Model Summary | ||||
Model | R | R Square | Adjusted R Square | Std. Error of the Estimate |
1 | .986a | .972 | .969 | 9.648 |
a. Predictors: (Constant), Avg_age, Projected |
ANOVAa | ||||||
Model | Sum of Squares | df | Mean Square | F | Sig. | |
1 | Regression | 55502.517 | 2 | 27751.258 | 298.130 | .000b |
Residual | 1582.433 | 17 | 93.084 | |||
Total | 57084.950 | 19 | ||||
a. Dependent Variable: Actual | ||||||
b. Predictors: (Constant), Avg_age, Projected |
Coefficientsa | ||||||
Model | Unstandardized Coefficients | Standardized Coefficients | t | Sig. | ||
B | Std. Error | Beta | ||||
1 | (Constant) | 40.616 | 48.319 | .841 | .412 | |
Projected | .761 | .035 | 1.002 | 21.512 | .000 | |
Avg_age | -.562 | .785 | -.033 | -.717 | .483 | |
a. Dependent Variable: Actual |
The model summary shows that the coefficient of determination (r2) = 0.972. This shows that projected cases and average age predicts 97% of the actual cases. There is a strong relationship between actual and projected cases. The analysis also found that only projected cases are a significant predictor of actual coronavirus cases.
- Logistic regression
The three variables that have been included in the analysis are actual positive cases, average age and the setting. Actual cases and average age are predictor variables that are continuous and measured on a ratio scale, while the setting is a categorical variable that is measured on a nominal scale. Binary logistic regression Enter method will be used, considering that the outcome variable has only two groups.

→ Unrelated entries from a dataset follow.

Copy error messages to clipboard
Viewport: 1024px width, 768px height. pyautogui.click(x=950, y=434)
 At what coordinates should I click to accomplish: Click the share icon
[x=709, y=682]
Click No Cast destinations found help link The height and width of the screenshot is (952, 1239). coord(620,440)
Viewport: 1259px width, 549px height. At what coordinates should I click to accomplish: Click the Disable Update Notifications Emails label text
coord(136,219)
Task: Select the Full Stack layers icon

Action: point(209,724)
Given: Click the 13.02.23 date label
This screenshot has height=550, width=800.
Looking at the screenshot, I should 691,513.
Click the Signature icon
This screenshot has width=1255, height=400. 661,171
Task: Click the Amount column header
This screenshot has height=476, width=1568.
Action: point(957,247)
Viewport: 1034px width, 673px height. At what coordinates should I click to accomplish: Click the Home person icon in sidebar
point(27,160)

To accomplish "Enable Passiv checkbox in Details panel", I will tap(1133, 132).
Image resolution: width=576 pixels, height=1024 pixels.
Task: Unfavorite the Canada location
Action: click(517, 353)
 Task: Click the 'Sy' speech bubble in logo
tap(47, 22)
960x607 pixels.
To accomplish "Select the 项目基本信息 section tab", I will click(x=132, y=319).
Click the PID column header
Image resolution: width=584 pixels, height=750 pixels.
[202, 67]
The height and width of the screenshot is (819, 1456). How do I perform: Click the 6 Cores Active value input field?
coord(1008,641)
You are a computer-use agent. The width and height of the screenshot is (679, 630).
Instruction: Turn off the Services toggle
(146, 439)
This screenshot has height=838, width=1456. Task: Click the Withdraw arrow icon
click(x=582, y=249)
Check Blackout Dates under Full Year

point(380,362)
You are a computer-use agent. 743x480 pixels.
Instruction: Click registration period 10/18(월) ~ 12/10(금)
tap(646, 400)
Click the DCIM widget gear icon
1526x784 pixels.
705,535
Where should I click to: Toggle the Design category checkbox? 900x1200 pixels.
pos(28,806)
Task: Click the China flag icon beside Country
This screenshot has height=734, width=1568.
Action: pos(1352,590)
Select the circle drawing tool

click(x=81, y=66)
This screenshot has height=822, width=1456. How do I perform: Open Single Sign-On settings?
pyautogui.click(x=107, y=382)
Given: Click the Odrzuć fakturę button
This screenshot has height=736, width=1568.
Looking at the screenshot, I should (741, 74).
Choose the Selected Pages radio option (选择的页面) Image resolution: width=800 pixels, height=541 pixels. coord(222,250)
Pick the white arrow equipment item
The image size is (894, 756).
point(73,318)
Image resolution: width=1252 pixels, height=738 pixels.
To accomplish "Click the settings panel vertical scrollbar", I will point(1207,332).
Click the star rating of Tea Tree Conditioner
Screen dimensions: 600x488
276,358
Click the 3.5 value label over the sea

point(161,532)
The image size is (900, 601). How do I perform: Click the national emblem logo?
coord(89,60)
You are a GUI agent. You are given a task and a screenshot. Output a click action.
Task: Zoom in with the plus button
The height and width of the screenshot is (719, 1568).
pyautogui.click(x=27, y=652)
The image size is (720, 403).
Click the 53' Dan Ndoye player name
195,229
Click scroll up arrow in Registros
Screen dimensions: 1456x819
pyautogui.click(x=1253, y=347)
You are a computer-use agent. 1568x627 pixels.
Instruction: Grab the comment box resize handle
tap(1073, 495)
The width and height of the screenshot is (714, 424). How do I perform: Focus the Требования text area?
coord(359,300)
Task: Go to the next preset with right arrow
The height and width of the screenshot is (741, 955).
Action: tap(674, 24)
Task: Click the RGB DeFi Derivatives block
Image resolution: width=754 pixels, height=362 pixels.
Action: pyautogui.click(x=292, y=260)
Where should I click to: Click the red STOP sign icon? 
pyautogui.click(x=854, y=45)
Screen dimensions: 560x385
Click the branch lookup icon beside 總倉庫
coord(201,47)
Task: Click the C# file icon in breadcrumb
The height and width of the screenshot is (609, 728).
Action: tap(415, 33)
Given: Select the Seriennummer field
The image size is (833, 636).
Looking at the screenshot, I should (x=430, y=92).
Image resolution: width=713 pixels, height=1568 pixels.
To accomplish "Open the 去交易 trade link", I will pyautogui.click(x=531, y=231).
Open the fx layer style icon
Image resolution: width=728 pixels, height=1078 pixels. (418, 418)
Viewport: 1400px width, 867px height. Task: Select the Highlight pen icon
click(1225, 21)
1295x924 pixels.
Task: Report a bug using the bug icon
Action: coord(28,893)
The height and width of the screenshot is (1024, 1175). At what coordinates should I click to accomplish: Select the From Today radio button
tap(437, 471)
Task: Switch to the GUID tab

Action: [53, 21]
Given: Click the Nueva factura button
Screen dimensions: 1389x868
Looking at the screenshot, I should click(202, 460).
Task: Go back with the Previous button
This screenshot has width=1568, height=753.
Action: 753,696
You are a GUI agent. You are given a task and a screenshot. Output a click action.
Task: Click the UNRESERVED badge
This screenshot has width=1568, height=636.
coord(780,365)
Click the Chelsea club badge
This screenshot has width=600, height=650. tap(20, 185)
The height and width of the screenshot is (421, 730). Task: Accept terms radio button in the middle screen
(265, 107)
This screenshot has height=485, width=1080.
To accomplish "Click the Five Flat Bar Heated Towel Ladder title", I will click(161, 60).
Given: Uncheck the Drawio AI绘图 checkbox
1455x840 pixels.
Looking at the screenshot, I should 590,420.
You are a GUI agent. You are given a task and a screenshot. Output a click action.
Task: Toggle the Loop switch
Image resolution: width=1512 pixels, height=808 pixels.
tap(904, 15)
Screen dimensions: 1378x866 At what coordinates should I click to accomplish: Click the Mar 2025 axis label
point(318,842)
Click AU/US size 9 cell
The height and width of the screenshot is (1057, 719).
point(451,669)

Variables in the Equation | |||||||
B | S.E. | Wald | df | Sig. | Exp(B) | ||
Step 1a | Projected | -.004 | .008 | .282 | 1 | .595 | .996 |
Avg_age | -.076 | .168 | .206 | 1 | .650 | .927 | |
Constant | 4.922 | 10.344 | .226 | 1 | .634 | 137.209 | |
a. Variable(s) entered on step 1: Projected, Avg_age. |
The analysis shows that an increase in projected cases is likely to have a 0.996 chance occurrence in an urban area than rural area while the increase in age is 0.927 times likely to be in an urban area than in rural setting.